The Standard SV model does not work with Kurucz models

kslong commented 6 years ago

In doxygenating continuum.c, I could not understand what it was doing as a number of lines had been commented out which seemed important. The problem I that I am worried about is I don't see how in one_continuum one assures that one is getting a photon from the right t and g, because I don't see where model (which updates the models is being called).
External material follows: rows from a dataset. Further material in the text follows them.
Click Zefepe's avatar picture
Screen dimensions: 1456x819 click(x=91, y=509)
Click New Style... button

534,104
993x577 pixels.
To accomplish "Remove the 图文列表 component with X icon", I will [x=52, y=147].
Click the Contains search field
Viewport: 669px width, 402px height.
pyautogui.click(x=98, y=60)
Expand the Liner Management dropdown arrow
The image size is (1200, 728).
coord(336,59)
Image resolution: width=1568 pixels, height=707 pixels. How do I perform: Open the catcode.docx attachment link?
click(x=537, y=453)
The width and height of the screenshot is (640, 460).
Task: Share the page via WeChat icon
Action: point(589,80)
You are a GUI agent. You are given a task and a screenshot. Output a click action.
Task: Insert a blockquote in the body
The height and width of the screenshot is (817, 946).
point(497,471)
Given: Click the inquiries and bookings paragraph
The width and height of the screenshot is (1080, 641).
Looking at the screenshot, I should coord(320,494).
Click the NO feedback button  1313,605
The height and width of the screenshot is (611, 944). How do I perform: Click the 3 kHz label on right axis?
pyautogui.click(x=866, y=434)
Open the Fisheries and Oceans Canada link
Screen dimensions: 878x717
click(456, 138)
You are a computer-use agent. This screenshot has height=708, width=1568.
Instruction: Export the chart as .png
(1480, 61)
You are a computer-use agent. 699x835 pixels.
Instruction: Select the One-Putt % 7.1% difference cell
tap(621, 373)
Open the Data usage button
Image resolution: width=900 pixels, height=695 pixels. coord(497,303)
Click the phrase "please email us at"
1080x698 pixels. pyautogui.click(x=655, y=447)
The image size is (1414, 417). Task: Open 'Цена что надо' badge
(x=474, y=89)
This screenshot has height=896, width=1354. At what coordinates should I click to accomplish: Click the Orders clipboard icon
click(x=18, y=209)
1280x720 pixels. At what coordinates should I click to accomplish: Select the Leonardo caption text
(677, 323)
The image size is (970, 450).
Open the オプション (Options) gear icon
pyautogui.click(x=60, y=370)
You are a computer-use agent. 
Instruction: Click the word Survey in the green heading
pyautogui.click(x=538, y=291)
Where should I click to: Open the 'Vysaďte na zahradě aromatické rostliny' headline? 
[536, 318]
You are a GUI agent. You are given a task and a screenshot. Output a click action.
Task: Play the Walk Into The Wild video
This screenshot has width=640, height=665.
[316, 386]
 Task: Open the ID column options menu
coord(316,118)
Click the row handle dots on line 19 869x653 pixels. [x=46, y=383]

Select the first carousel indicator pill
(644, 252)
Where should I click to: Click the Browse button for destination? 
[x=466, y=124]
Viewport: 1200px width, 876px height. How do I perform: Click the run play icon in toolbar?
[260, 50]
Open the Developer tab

It seems like it would have to be called whenever t_eff and g change.

So I tried a standard sv model using kurucz models for the spectra of the star and disk in the ionization cycles

It is currently failing

Here is the .pf file

sv.pf.txt

It's failing in an fprintf statement in model.c that I had put in possibly while working on #301 or #294 but this is most likely more serious than this.

The program appears to have been working for this at commit 37158e323f4dd418e73d8aae29bd0bd81242472a

and was broken by commit 66aa797d3860b93ccb47d70b874f5b9f666f9407 (something done by ksl.

When I comment out the fprintf statement, the program does run, but it generates a large number of errors of the following type are being produced:

99675 -- cdf_gen_from_array: all y's were zero or xmin xmax out of range of array x-- returning uniform distribution %d

100000 -- cdf_get_rand: %d

With a longer calculation this would kill the program.

So I have 3 questions about this:

What is causing fprintf to crash the program in get_models?
Why in one_continuum can one avoid calling model when the T and g change?
What is the source of the cdf_gen errors and how can they be prevented?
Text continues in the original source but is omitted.